Cécile El Maghrabi Garrido a participé à l’organisation d’une journée réunissant des professionnels de différentes discipline et orientation, le laboratoire Mise en jeu de la conversation y était présent, lors d’une rencontre sur le thème « Quelle place pour le diagnostic dans la clinique avec les adolescents ? » Comme elle l’écrit, dans ce numéro, « nous vivons une époque où le diagnostic n’est plus propre à la démarche du clinicien ». Le passage du diagnostic clinique au diagnostic social a cet effet, rencontré de nos jours, qu’« à réduire la souffrance psychique à un dysfonctionnement du cerveau, une prise en charge pourrait se réduire à une prescription, une simple posologie faisant l’économie d’une écoute et d’un accompagnement, comme si tout de la vérité du symptôme était dit dans son diagnostic », dit Julien Borde. Et les effets possibles à l’école, Philippe Lacadée les mesure. Il y a risque de s’orienter vers « une conception de l’homme biologique avec l’aide de la médicalisation à outrance des élèves devant chaque problème devenu trouble ». ChatGPT trouvera-t-il « dans la parole du patient le rapport entre l’angoisse et le sexe, ce grand inconnu » ?[7] Dans l’interview qu’il nous a accordée, Pierre Sidon nous rappelle que Lacan faisait du médecin un futur distributeur de médicaments et qu’« on y est ; et ça se fait en effet dans une ambiance où on est surpris de l’absence d’esprit critique ».
Dominique Grimbert
[1] « Qui est Sam Altman, le patron d’OpenAI, créateur de ChatGPT ? », article rédigé par Hélène Maquet, https://www.rtbf.be/article/qui-est-sam-altman-le-patron-dopenai-createur-de-chatgpt-11202795
[2] « ChatGPT, qu'est-ce que c'est ? », article rédigé par ChatGPT. Numerama https://www.numerama.com/sciences/1200230-cest-quoi-chatgpt-on-a-laisse-chatgpt-repondre-a-la-question.

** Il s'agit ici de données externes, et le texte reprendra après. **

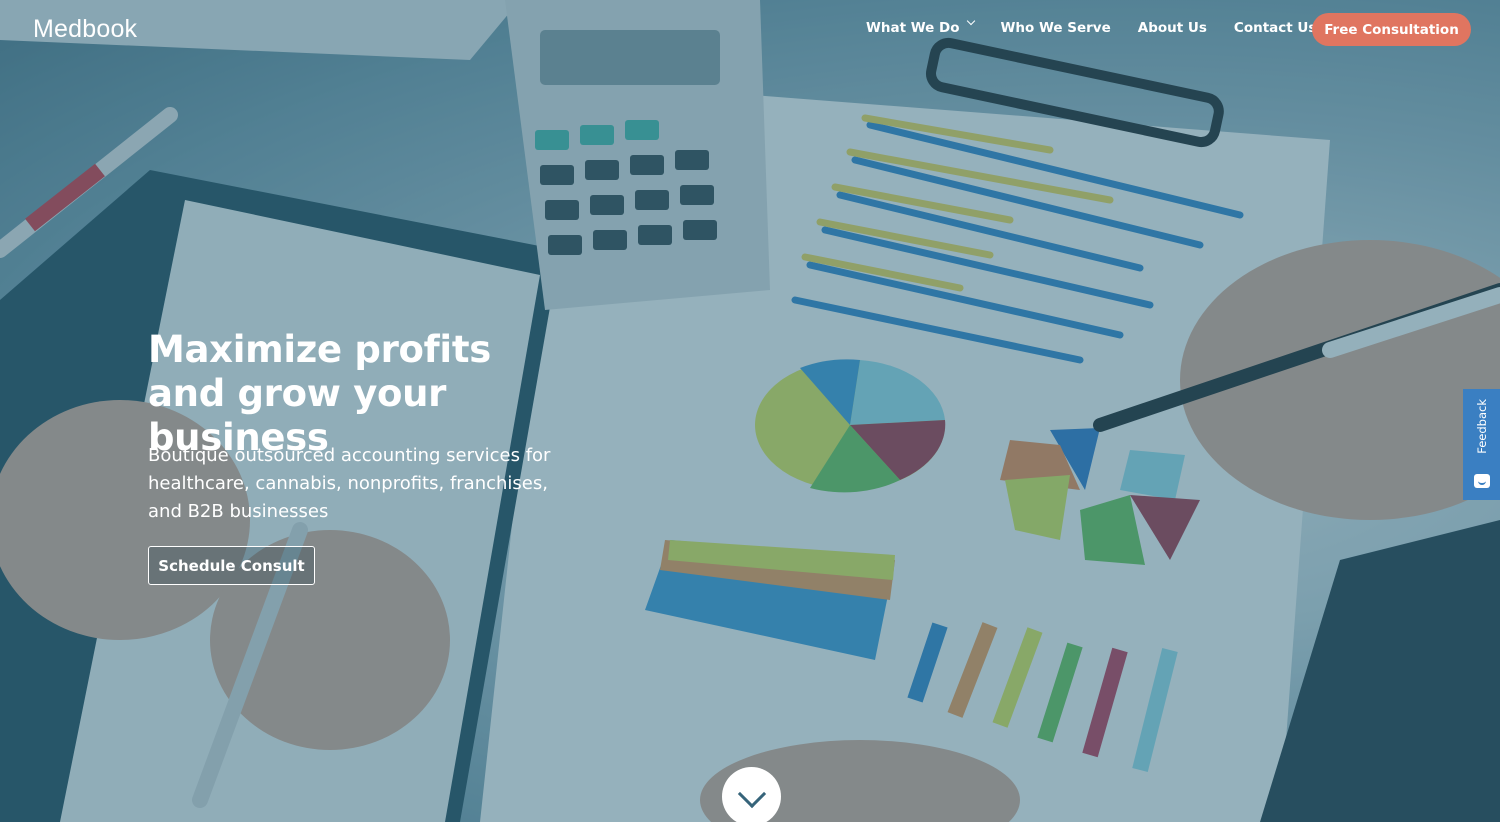  Describe the element at coordinates (85, 30) in the screenshot. I see `medbook-logo: Medbook` at that location.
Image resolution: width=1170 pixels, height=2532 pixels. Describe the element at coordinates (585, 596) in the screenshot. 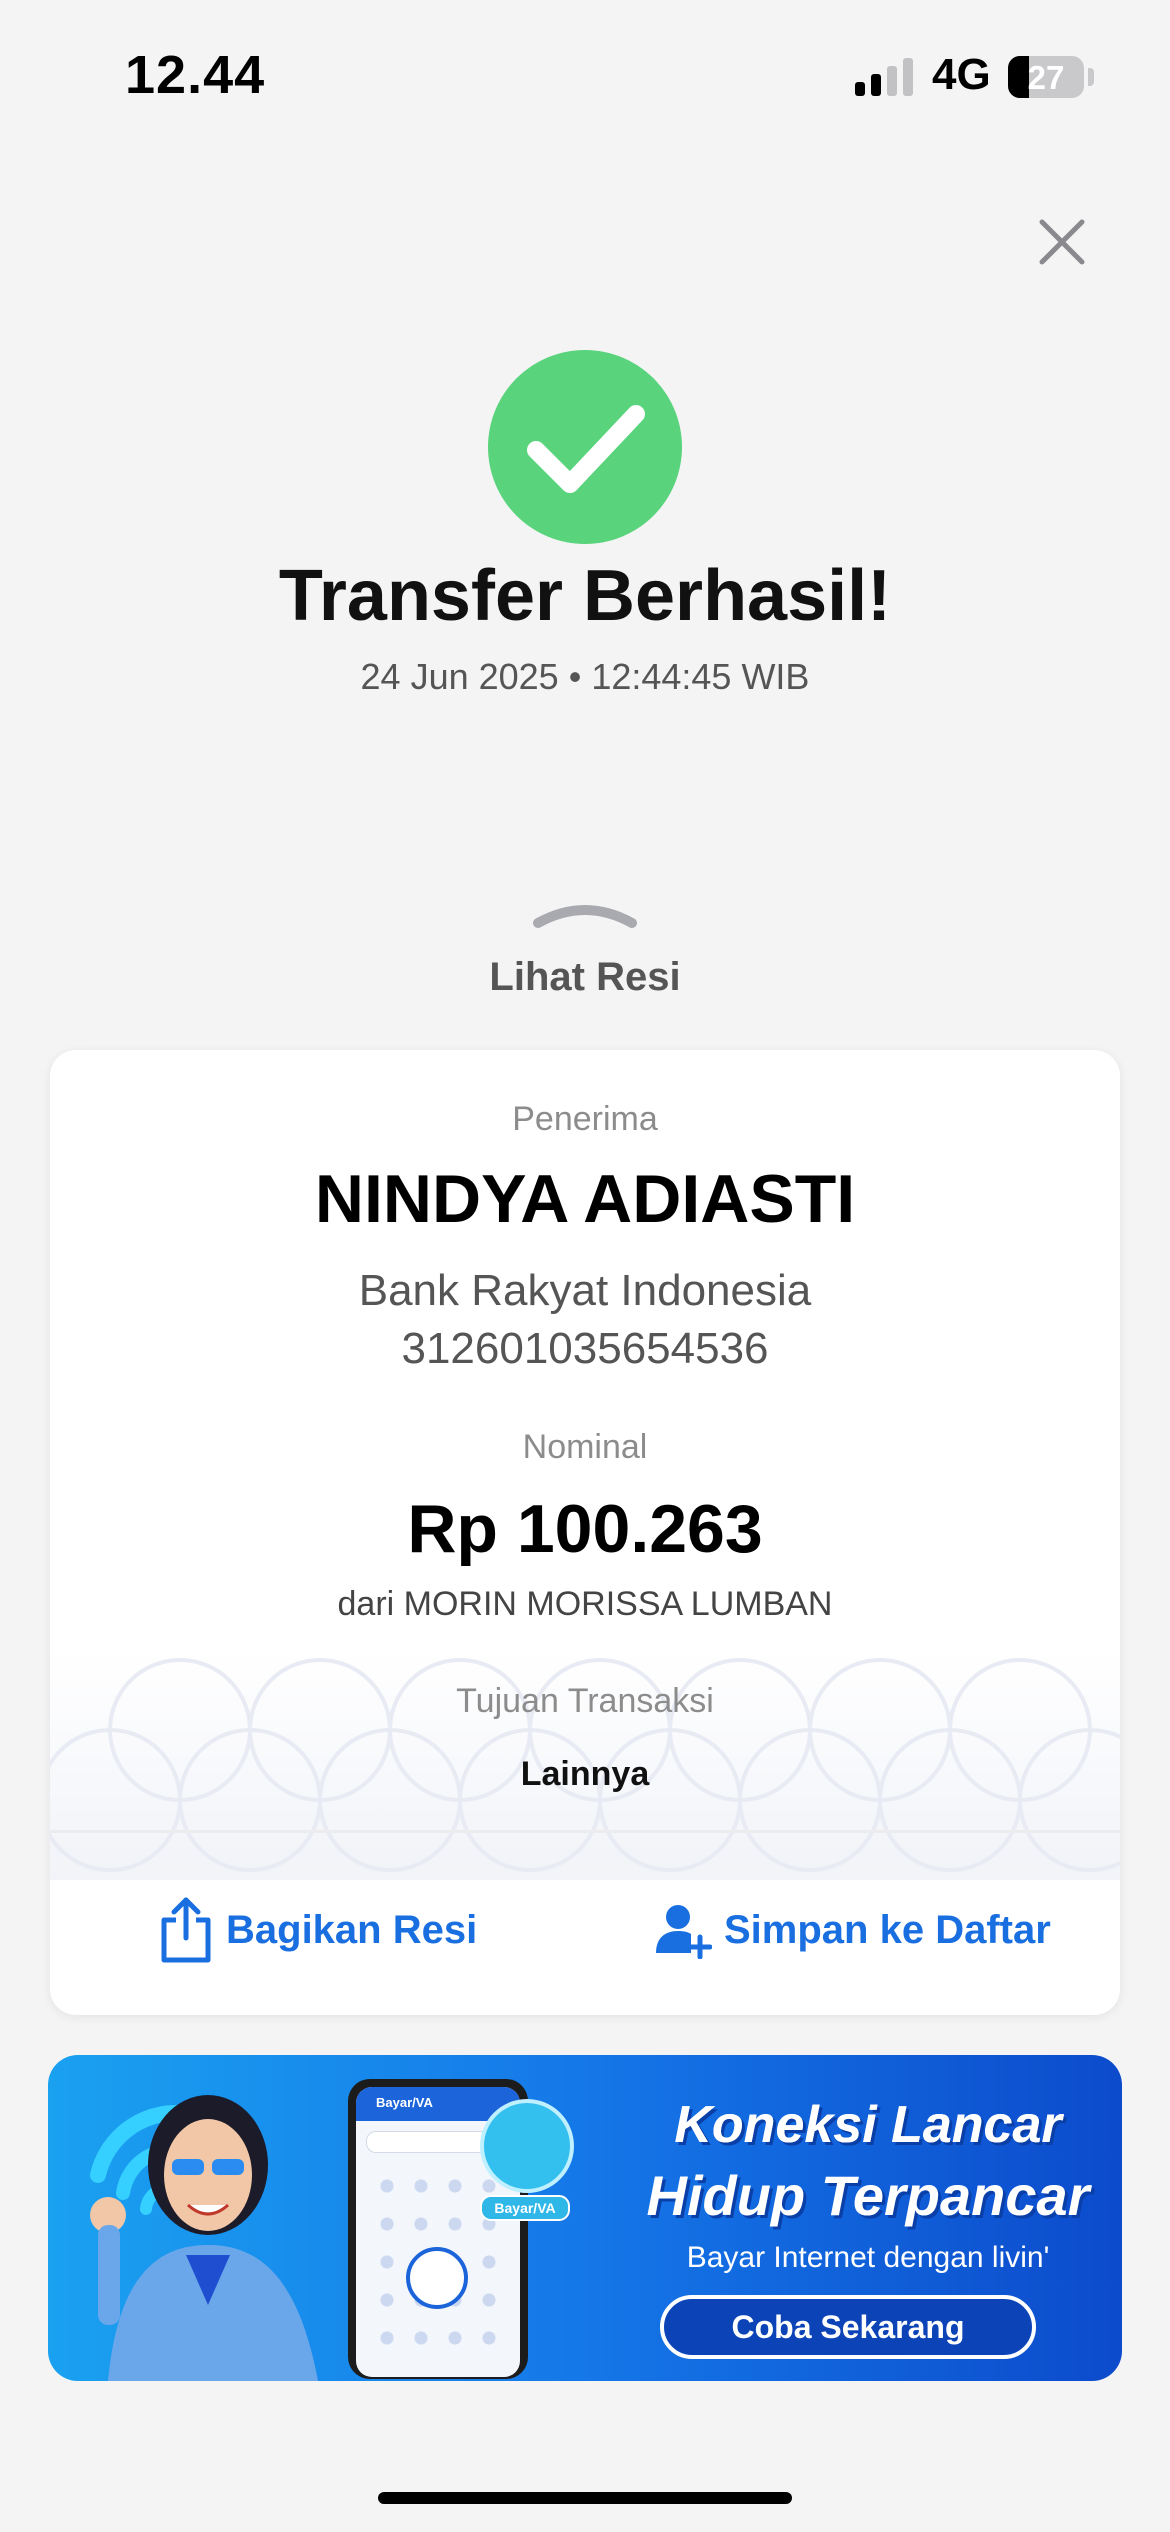

I see `page-title: Transfer Berhasil!` at that location.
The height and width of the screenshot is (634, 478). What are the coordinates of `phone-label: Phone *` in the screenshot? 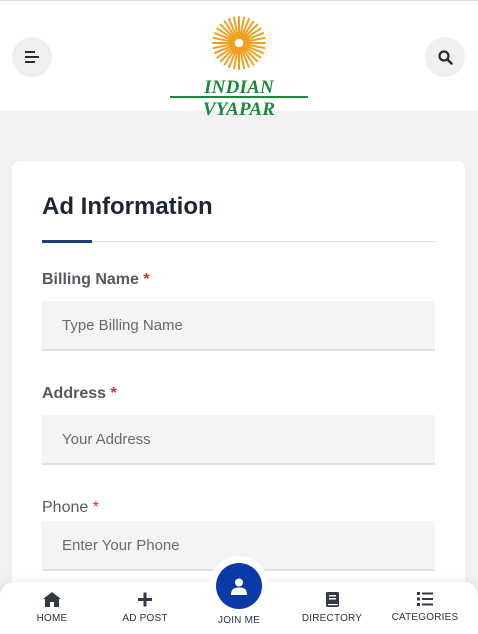 It's located at (70, 508).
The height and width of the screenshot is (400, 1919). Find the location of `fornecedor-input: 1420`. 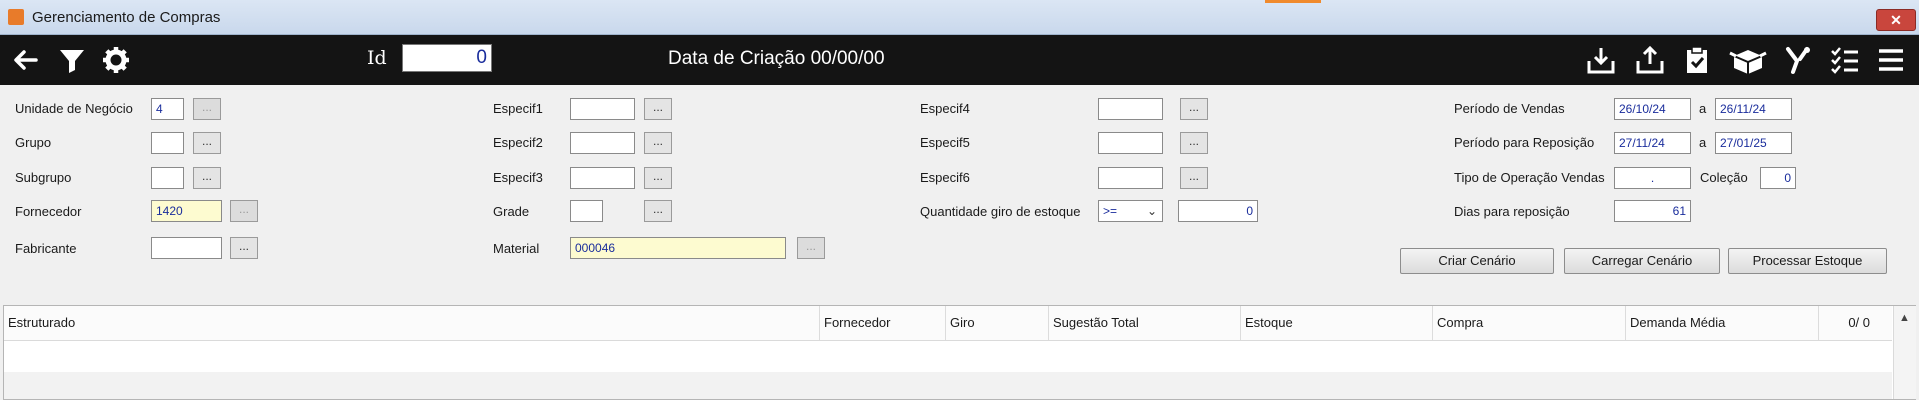

fornecedor-input: 1420 is located at coordinates (186, 211).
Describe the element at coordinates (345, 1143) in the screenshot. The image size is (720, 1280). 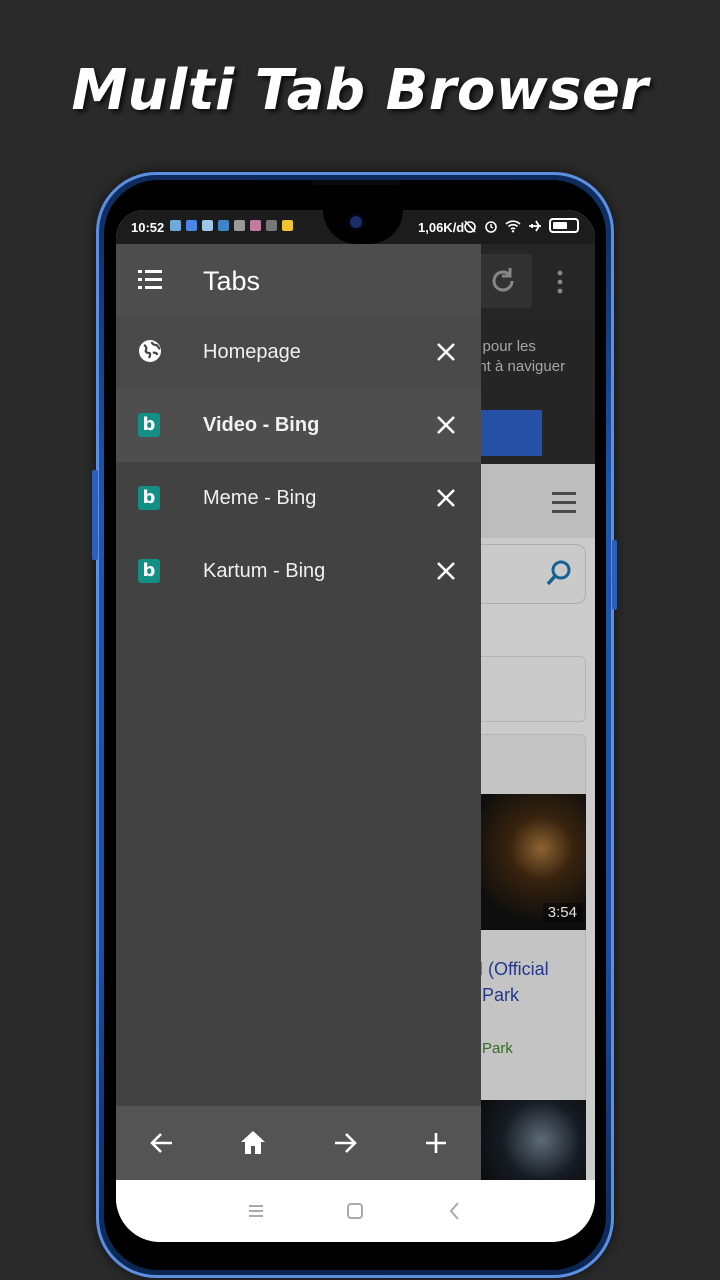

[3] « Nous avons un peu peur » : l’avertissement du PDG d’OpenAI face aux risques de l’intelligence artificielle, article de Gabriel Manceau,
https://www.01net.com/actualites/nous-avons-un-peu-peur-lavertissement-du-pdg-dopenai-face-aux-risques-de-lintelligence-artificielle.html
[4] « Intelligence Artificielle : l’art de la conversation », tribune rédigée par Nicolas Lenglet, https://www.forbes.fr/business/intelligence-artificielle-lart-de-la-conversation/
[5] Ibid.
[6] « La conversation », rapport rédigé par Ariane Chottin, Françoise Labridy et Claire Piette, diffusé en préparation de l’Assemblée Générale du CIEN du 13 juin 2009.
[7] Cf. Lacan J., « Entretien avec Emilio Granzotto » (1974), Magazine littéraire, n° 428, février 2004, republié dans La Cause du désir, n° 88, 2014.